O'Blahnik, a zaftig woman whose long hair recently had been streaked in a way that recalled Farrah Fawcett, and the Misogynist, an emigre from Holland, were engaged with another woman who soon vacated her seat after giving me a look that I interpreted as No point of sticking around with these two homos.

A tall gin and tonic assisted me in making some excruciatingly dull small talk with the Misogynist who kept referring to the women he was dating as "bitches" as if he were a rap star instead of a balding, middle-aged white guy with a stutter. Although he claimed his father had been a member of the Dutch Resistance he never had heard of Black Book or Paul Verhoeven. Fortunately he went out for a smoke after that conversational dead end.

Meanwhile O'Blahnik seemed to be crying on the Sun Queen's shoulder. She cheered up when he invited her to dinner without telling the Misogynist although he must have known what was up when the three of us left together. O'Blahnik drove us to Joe Beef, the restaurant where the Sun Queen had made reservations for two lobsters. Lobster is right at the bottom of my preferred dish list so I was glad O'Blahnik had accompanied us if only because her taste for it left me free to order steak frites, the meal I had been craving ever since the Sun Queen invited me along for the trip.
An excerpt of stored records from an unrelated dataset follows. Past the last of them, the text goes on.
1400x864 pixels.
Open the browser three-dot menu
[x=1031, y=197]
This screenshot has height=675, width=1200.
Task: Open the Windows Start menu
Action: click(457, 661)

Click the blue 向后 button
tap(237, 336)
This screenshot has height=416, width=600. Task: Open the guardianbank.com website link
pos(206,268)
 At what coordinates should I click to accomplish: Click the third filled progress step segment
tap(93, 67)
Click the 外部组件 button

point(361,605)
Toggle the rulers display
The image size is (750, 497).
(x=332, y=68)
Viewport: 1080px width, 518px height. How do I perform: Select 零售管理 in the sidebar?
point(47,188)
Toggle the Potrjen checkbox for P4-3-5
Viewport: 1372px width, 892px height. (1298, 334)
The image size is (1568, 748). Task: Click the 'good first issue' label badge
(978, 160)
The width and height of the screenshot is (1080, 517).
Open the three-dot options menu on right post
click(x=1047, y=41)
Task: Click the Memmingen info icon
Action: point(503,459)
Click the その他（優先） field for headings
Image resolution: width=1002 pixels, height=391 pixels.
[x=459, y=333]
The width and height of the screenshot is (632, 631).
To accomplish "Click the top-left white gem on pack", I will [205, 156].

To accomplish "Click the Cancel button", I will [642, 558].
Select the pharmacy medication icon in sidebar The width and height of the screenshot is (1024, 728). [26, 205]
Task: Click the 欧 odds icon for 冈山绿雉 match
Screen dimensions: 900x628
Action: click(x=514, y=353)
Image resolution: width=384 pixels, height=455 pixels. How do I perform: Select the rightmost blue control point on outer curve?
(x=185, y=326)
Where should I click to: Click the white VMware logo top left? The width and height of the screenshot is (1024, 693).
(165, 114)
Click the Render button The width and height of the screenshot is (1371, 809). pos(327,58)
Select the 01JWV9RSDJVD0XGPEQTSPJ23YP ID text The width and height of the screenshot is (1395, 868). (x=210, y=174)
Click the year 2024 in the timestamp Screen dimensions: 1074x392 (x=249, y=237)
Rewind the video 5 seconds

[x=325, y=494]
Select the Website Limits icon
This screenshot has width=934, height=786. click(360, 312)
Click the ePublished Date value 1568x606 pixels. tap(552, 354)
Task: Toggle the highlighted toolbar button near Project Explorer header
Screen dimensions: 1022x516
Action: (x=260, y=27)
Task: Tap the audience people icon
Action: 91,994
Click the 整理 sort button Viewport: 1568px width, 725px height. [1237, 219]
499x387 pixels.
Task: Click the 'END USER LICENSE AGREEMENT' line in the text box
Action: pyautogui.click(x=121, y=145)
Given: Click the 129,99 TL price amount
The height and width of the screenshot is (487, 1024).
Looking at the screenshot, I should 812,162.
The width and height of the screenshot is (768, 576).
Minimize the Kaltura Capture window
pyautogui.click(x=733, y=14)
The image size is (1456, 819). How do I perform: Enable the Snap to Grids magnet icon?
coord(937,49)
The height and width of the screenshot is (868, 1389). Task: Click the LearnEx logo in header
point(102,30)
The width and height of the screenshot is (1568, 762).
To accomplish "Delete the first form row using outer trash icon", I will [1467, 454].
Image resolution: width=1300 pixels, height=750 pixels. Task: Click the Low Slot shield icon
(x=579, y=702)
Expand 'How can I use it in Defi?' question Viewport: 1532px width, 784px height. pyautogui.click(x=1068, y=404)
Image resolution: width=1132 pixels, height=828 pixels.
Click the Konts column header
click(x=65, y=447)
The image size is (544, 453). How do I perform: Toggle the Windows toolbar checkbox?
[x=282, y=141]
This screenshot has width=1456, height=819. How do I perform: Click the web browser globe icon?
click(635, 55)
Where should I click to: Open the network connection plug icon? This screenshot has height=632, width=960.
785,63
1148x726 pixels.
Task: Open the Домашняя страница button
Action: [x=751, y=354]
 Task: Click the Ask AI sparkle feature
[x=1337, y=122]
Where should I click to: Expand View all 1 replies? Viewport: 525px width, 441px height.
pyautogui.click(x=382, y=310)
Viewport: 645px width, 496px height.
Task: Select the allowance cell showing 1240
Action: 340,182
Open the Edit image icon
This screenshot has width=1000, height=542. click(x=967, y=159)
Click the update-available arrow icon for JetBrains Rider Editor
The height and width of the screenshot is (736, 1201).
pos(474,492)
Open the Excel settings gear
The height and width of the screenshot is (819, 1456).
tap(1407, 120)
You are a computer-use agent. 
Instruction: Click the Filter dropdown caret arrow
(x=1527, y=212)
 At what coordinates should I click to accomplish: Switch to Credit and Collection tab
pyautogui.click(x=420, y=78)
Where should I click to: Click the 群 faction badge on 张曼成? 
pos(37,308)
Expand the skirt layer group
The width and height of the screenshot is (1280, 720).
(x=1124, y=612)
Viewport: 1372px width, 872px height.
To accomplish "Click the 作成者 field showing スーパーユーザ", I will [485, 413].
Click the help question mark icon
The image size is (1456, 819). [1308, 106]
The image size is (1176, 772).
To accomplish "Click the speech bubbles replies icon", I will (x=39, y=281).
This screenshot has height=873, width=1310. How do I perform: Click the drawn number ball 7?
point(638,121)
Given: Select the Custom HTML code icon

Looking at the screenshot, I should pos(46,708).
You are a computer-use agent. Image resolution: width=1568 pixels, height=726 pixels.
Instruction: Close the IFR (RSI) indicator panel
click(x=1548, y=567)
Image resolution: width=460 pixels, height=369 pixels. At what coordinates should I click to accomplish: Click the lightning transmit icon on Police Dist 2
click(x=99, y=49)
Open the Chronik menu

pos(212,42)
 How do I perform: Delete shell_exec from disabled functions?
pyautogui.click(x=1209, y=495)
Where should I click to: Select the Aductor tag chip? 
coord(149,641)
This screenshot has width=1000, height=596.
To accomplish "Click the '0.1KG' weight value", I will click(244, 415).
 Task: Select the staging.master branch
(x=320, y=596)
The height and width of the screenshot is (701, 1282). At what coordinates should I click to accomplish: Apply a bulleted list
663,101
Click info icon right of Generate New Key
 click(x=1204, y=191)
The selection of a suitable wine from a blackboard dinner menu consumed most of the pre-dinner conversation once one of the restaurant's partners, an attractive young blond woman who thrust her breasts forward as expertly as she made our mouths water with a description of the day's specials. These included oysters that must have had a travel agent before they were consumed by us. Born in New England, but flown to Washington State where they were happily raised in clean, temperate waters, they had made their way northeast for our delectation. My fries were too big but I enjoyed the savory gravy on the hanger steak and cleansed my palate afterwards with the pannacote citron, topped with lemon sorbet.

O'Blahnik returned from a trip to the bathroom to report the fat, tattooed chef had warned her that he just had taken a dump. Imagine that happening at Per Se. She had the restaurant's artist-in-residence in tow who used a can of Pabst Blue Ribbon beer as a conversation prop with what he probably thought were a couple of American cash cows. He enchanted us with his easy masculinity and didn't seem to care which team we played for. Think Aaron Eckhart in Erin Brockovitch when he played Julia Roberts's sensitive biker boyfriend. Flirtation in combination with a $65 bottle of wine can be a powerful sales tool. If it hadn't been too dark to see the installation hanging above us, I just might have played along.

I didn't offer to help with the tab, which came to $375, figuring it only would complicate the Sun Queen's laissez-faire negotiations with O'Blahnik.

You are the most generous person I know she said, handing over some cash and insisting that we come to her house for brunch the next day. The Sun Queen threw the invitation into my court.

I definitely believe the only way you get a true feeling for another country is to see a native in their home I said when I realized there was no polite way to refuse.

As we left, O'Blahnik whipped up some drama when the chef, greeting new customers at the door of the nearly empty restaurant, declined her offer of a peck on the lips.

Don't be silly we chorused, getting into her car for a lift back to the hotel. Now that we've paid our bill, he's simply moved on.

O'Blahnik didn't stop complaining, however, a characteristic that came to define her by the time brunch was over on Saturday.

Ten minutes after returning to the room, I fell asleep on the couch, fully dressed. I awoke to find the Sun Queen already in bed with a radio softly playing what sounded like a combination of baroque and new age music. I climbed into the far side of the bed that we shared despite having separate bathrooms, marveling at the cocoon-like softness of the sheets.